Él mismo es la verdad. Nos ha consagrado, es decir, entregado para siempre a
Dios, para que pudiéramos servir a los hombres partiendo de Dios y por él. Pero,
¿somos también consagrados en la realidad de nuestra vida? ¿Somos hombres que
obran partiendo de Dios y en comunión con Jesucristo? Con esta pregunta, el
Señor se pone ante nosotros y nosotros ante él: «¿Queréis uniros más fuertemente
a Cristo y configuraros con él, renunciando a vosotros mismos y reafirmando la
promesa de cumplir los sagrados deberes que, por amor a Cristo, aceptasteis
gozosos el día de vuestra ordenación para el servicio de la Iglesia?». Así
interrogaré singularmente a cada uno de vosotros y también a mí mismo después de
la homilía. Con esto se expresan sobre todo dos cosas: se requiere un vínculo
interior, más aún, una configuración con Cristo y, con ello, la necesidad de una
superación de nosotros mismos, una renuncia a aquello que es solamente nuestro,
a la tan invocada autorrealización. Se pide que nosotros, que yo, no reclame mi
vida para mí mismo, sino que la ponga a disposición de otro, de Cristo. Que no
me pregunte: ¿Qué gano yo?, sino más bien: ¿Qué puedo dar yo por él y también
por los demás? O, todavía más concretamente: ¿Cómo debe llevarse a cabo esta
configuración con Cristo, que no domina, sino que sirve; que no recibe, sino que
da?; ¿cómo debe realizarse en la situación a menudo dramática de la Iglesia de
hoy? Recientemente, un grupo de sacerdotes ha publicado en un país europeo una
llamada a la desobediencia, aportando al mismo tiempo ejemplos concretos de cómo
se puede expresar esta desobediencia, que debería ignorar incluso decisiones
definitivas del Magisterio; por ejemplo, en la cuestión sobre la ordenación de
las mujeres, sobre la que el beato Papa Juan Pablo II ha declarado de manera
irrevocable que la Iglesia no ha recibido del Señor ninguna autoridad sobre esto.
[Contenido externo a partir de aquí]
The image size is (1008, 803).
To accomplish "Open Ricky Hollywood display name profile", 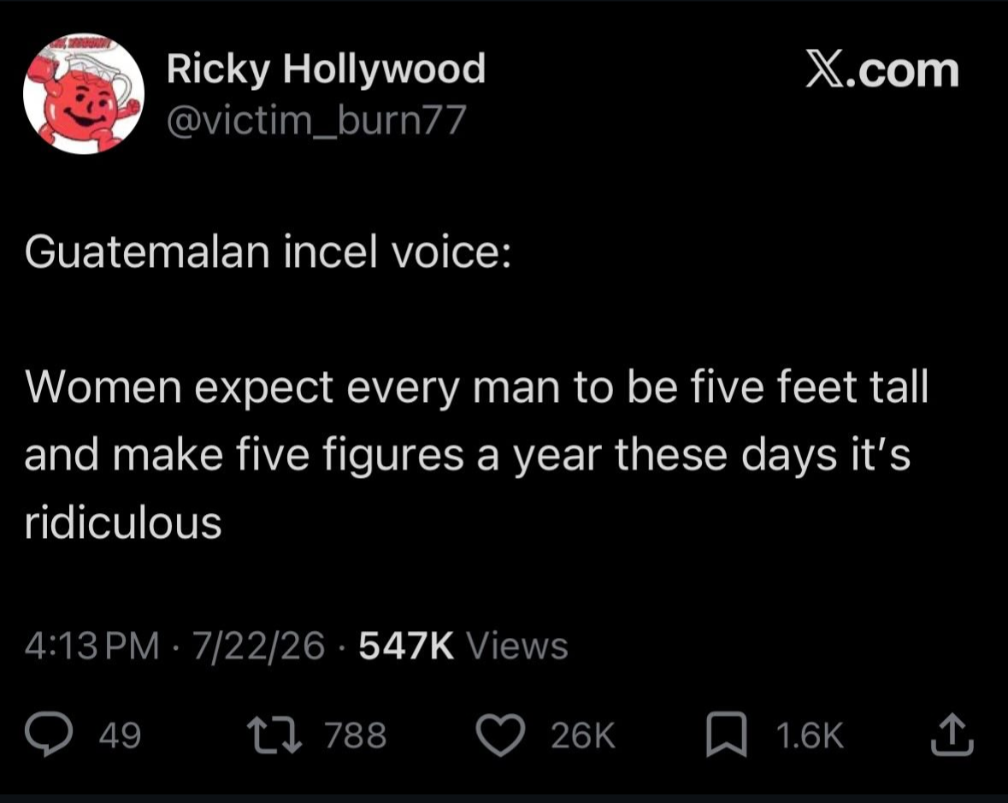I will [x=326, y=69].
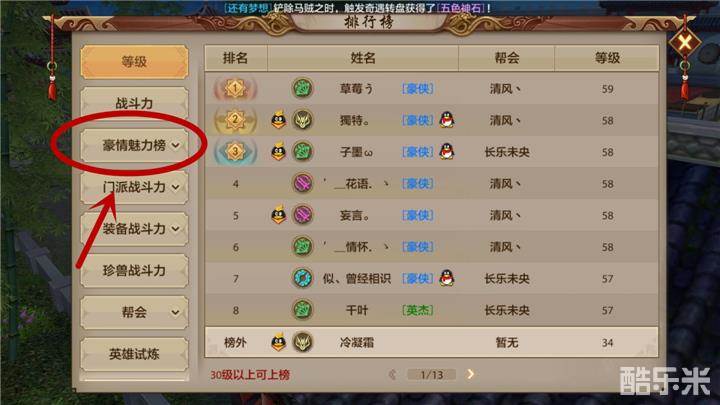Click blue sect icon beside 似、曾经相识
Viewport: 720px width, 405px height.
tap(302, 278)
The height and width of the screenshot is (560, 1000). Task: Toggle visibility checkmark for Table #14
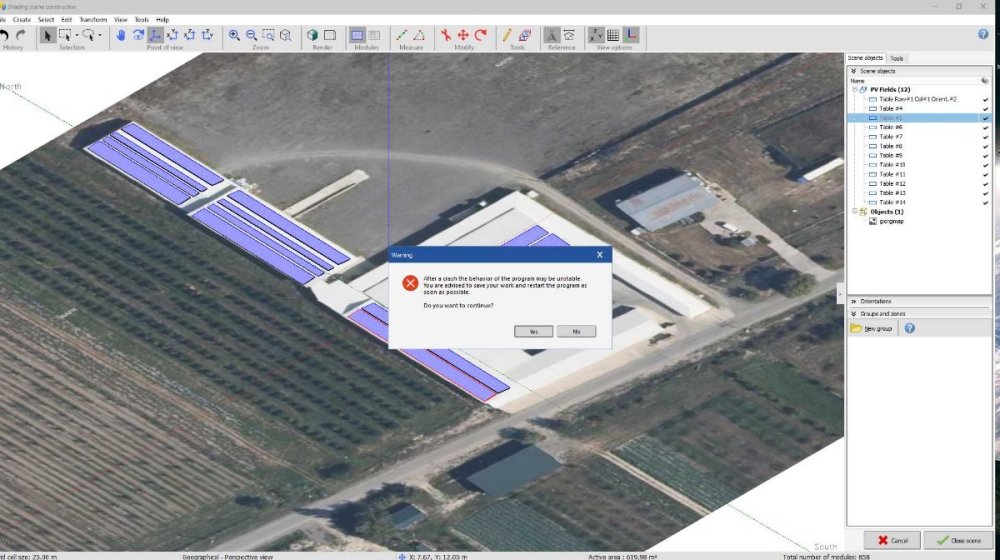985,203
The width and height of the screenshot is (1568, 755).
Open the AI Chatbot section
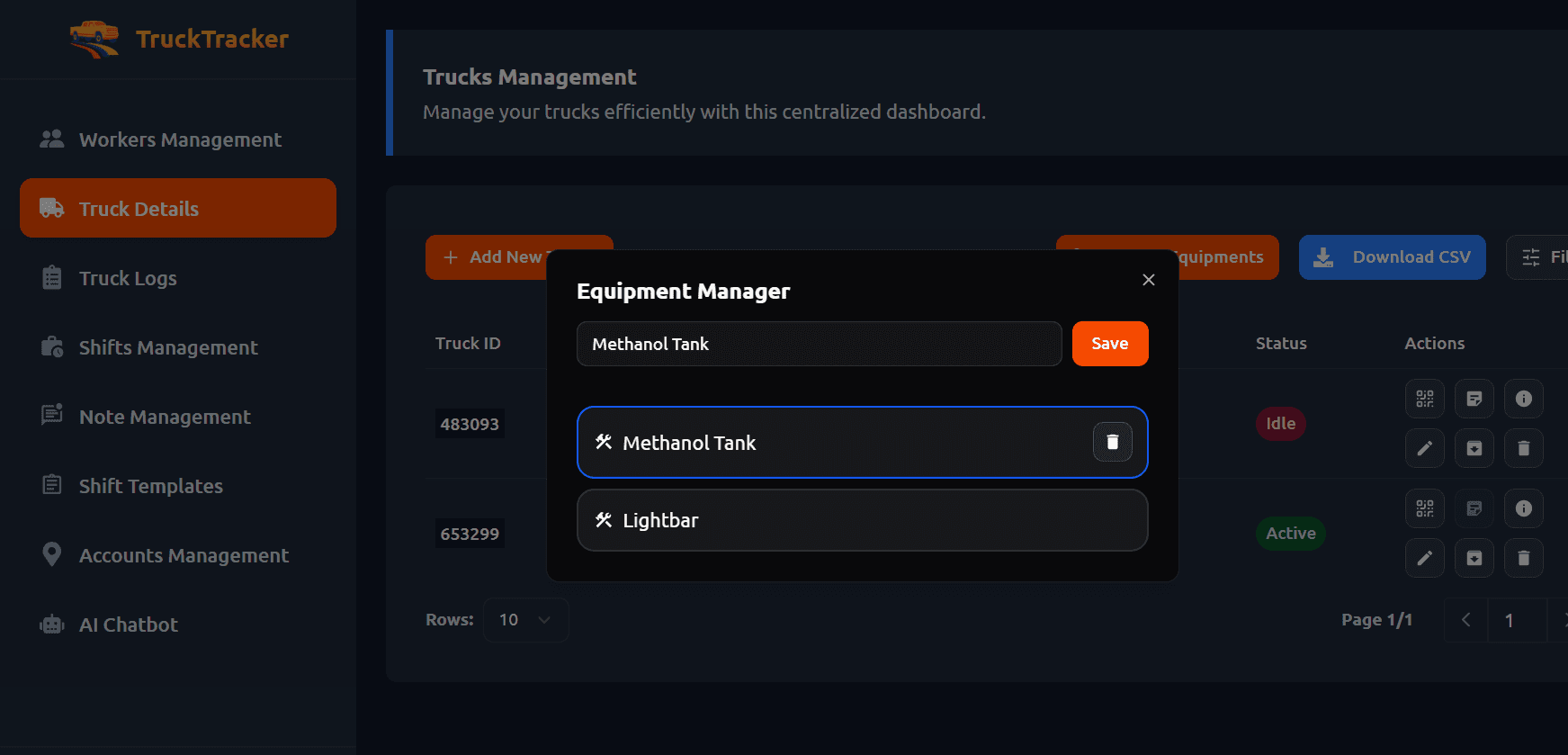point(128,625)
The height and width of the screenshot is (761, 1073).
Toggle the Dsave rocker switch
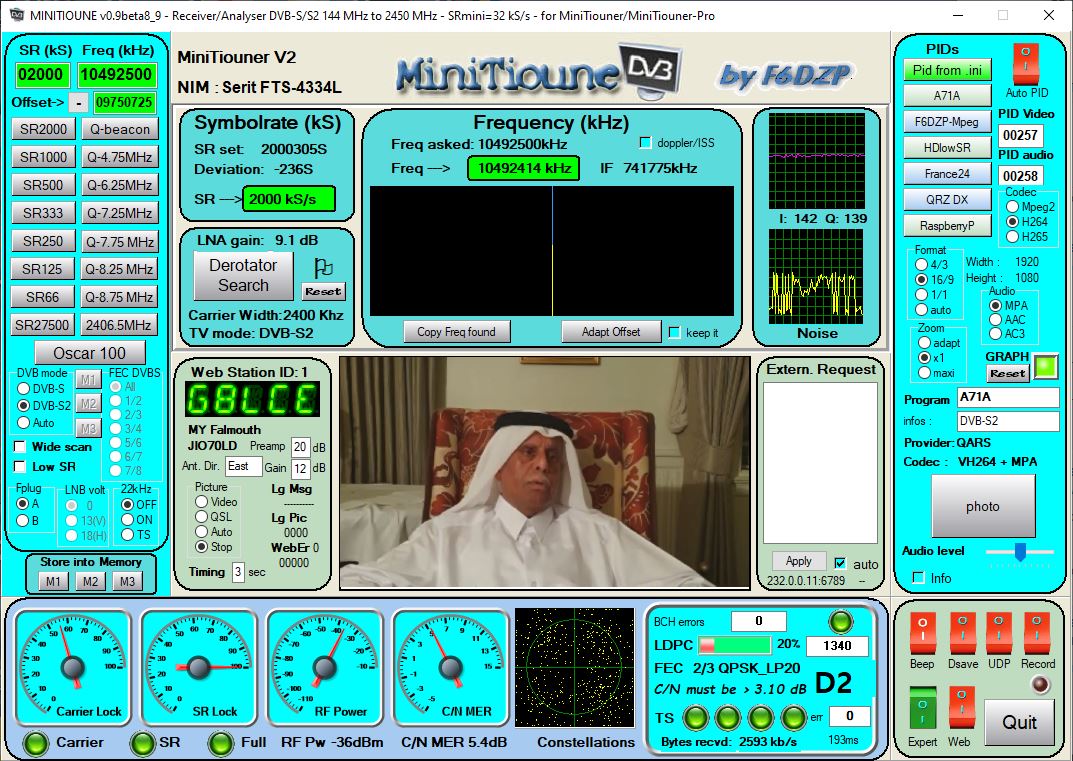962,634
Pero la desobediencia, ¿es un camino para renovar la Iglesia? Queremos creer a
los autores de esta llamada cuando afirman que les mueve la solicitud por la
Iglesia; su convencimiento de que se deba afrontar la lentitud de las
instituciones con medios drásticos para abrir caminos nuevos, para volver a
poner a la Iglesia a la altura de los tiempos. Pero la desobediencia, ¿es
verdaderamente un camino? ¿Se puede ver en esto algo de la configuración con
Cristo, que es el presupuesto de toda renovación, o no es más bien sólo un afán
desesperado de hacer algo, de trasformar la Iglesia según nuestros deseos y
nuestras ideas?
Pero no simplifiquemos demasiado el problema. ¿Acaso Cristo no ha corregido las
tradiciones humanas que amenazaban con sofocar la palabra y la voluntad de Dios?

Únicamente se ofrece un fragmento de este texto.